→ Problem to work on: Would you print all of the entries word for word?

→ Provided entries:
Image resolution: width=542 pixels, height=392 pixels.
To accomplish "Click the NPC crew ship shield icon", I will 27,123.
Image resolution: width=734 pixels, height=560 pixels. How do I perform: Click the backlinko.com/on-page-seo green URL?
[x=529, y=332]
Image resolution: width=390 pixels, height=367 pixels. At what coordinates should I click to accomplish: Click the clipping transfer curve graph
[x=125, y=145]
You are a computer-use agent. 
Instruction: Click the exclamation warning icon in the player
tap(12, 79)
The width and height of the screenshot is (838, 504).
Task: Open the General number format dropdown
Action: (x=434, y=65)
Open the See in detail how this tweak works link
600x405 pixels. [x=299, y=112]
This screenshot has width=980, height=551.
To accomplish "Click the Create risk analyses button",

→ Written solution:
Image resolution: width=542 pixels, height=392 pixels.
To accomplish "Click the NPC crew ship shield icon", I will 27,123.
Image resolution: width=734 pixels, height=560 pixels. How do I perform: Click the backlinko.com/on-page-seo green URL?
[x=529, y=332]
Image resolution: width=390 pixels, height=367 pixels. At what coordinates should I click to accomplish: Click the clipping transfer curve graph
[x=125, y=145]
You are a computer-use agent. 
Instruction: Click the exclamation warning icon in the player
tap(12, 79)
The width and height of the screenshot is (838, 504).
Task: Open the General number format dropdown
Action: (x=434, y=65)
Open the See in detail how this tweak works link
600x405 pixels. [x=299, y=112]
This screenshot has width=980, height=551.
To accomplish "Click the Create risk analyses button",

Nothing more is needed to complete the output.